• What the exercise asks
Copy out the passage below on segmental retaining walls word for word, from the byline through its final sentence.

• Passage to read
━━━━━━
By Brian Burton
Conventional or gravity segmental retaining walls (SRWs), referring to manufactured retaining walls, as opposed to natural stone walls, effectively limit the movement of the soil behind them, primarily by the weight of their blocks. The maximum wall height of a single-depth wall is typically directly proportional to its weight, width, batter (face slope), soil condition, and site geometry. (Contractors should, in all cases, refer to the manufacturer’s instructions for specific recommendations.) The theory behind these retaining walls is to effectively alter the landscape to increase the area of usable land. On occasion they may be used in cases where there is a very steep or rapid change in the site grading. Retaining walls actually have an extensive history dating back to the introduction of primitive agriculture. These early efforts to improve agricultural production often used readily available local materials to alter the existing natural terrain and drainage patterns.
The basic concept of using the force of gravity and friction resistance based on material shape has been employed in many noteworthy civil engineering and construction projects throughout history with great success. For example, the Egyptian pyramids, most of which are considered to be megalithic structures, were constructed from huge blocks of stone ranging in size from five to 50 tons. Almost all of these structures, which were constructed without mortar, are carefully shaped gravity SRWs. After placement, the blocks or walls were moulded into shape with masonry tools and chisels.
━━━━━━
• Study material
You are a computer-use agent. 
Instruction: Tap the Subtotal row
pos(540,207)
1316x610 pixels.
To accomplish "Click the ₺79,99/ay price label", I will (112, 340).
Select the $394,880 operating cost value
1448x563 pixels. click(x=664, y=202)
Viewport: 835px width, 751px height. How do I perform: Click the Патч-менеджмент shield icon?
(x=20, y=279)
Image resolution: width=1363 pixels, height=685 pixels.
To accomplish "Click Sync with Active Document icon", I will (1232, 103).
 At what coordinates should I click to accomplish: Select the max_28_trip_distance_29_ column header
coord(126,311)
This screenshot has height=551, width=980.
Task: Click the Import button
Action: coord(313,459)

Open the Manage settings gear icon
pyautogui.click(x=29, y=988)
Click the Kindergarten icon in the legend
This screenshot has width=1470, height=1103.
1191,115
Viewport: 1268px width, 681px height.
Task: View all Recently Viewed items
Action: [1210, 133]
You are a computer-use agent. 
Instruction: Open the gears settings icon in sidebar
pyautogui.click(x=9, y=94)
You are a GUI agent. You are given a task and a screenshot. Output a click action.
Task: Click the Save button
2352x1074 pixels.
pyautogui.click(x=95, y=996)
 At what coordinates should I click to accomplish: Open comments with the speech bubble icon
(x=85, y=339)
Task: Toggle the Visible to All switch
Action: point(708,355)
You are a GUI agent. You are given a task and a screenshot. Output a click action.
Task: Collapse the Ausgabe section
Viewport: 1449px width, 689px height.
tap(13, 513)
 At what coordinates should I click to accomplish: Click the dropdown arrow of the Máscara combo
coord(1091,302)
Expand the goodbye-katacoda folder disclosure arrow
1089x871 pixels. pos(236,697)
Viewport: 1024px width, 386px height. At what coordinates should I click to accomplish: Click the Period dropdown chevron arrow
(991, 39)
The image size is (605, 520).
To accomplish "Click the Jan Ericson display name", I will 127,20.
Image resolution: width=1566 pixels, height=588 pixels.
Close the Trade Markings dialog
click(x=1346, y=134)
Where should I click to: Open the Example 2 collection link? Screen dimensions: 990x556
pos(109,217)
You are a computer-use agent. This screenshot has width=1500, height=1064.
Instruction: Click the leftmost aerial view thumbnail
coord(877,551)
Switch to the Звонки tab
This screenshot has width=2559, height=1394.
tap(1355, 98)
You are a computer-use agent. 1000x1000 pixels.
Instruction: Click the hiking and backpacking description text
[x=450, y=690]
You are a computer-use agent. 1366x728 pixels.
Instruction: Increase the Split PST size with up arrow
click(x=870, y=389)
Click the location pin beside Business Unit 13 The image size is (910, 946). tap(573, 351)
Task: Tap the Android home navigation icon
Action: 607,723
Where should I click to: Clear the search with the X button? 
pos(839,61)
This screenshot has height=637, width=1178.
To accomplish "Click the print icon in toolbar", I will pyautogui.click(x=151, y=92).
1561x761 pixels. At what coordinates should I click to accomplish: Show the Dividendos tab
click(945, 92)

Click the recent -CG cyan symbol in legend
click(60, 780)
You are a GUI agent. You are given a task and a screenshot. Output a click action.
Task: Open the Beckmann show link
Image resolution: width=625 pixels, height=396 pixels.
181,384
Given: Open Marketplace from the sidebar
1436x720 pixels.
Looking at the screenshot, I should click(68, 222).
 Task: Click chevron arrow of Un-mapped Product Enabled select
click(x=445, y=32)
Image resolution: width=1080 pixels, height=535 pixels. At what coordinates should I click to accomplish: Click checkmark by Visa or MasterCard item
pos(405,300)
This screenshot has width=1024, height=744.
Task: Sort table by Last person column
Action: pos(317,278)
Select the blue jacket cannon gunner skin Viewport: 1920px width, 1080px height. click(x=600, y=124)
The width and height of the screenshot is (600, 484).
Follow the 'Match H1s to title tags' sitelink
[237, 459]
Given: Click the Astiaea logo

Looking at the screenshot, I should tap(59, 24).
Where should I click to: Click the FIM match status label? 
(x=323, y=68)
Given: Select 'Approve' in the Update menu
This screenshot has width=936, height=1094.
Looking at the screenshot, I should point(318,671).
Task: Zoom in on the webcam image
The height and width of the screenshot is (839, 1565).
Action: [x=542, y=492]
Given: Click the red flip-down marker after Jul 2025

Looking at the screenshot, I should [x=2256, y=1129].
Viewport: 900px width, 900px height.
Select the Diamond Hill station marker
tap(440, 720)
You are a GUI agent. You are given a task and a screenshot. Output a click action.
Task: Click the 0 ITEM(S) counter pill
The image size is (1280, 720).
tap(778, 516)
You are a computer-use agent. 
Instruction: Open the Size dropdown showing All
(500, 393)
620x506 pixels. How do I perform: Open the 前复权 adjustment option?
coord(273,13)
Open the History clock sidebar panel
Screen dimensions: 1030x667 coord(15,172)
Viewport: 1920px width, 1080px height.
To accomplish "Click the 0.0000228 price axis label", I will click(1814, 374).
━━━━━━
• Your response
By Brian Burton
Conventional or gravity segmental retaining walls (SRWs), referring to manufactured retaining walls, as opposed to natural stone walls, effectively limit the movement of the soil behind them, primarily by the weight of their blocks. The maximum wall height of a single-depth wall is typically directly proportional to its weight, width, batter (face slope), soil condition, and site geometry. (Contractors should, in all cases, refer to the manufacturer’s instructions for specific recommendations.) The theory behind these retaining walls is to effectively alter the landscape to increase the area of usable land. On occasion they may be used in cases where there is a very steep or rapid change in the site grading. Retaining walls actually have an extensive history dating back to the introduction of primitive agriculture. These early efforts to improve agricultural production often used readily available local materials to alter the existing natural terrain and drainage patterns.
The basic concept of using the force of gravity and friction resistance based on material shape has been employed in many noteworthy civil engineering and construction projects throughout history with great success. For example, the Egyptian pyramids, most of which are considered to be megalithic structures, were constructed from huge blocks of stone ranging in size from five to 50 tons. Almost all of these structures, which were constructed without mortar, are carefully shaped gravity SRWs. After placement, the blocks or walls were moulded into shape with masonry tools and chisels.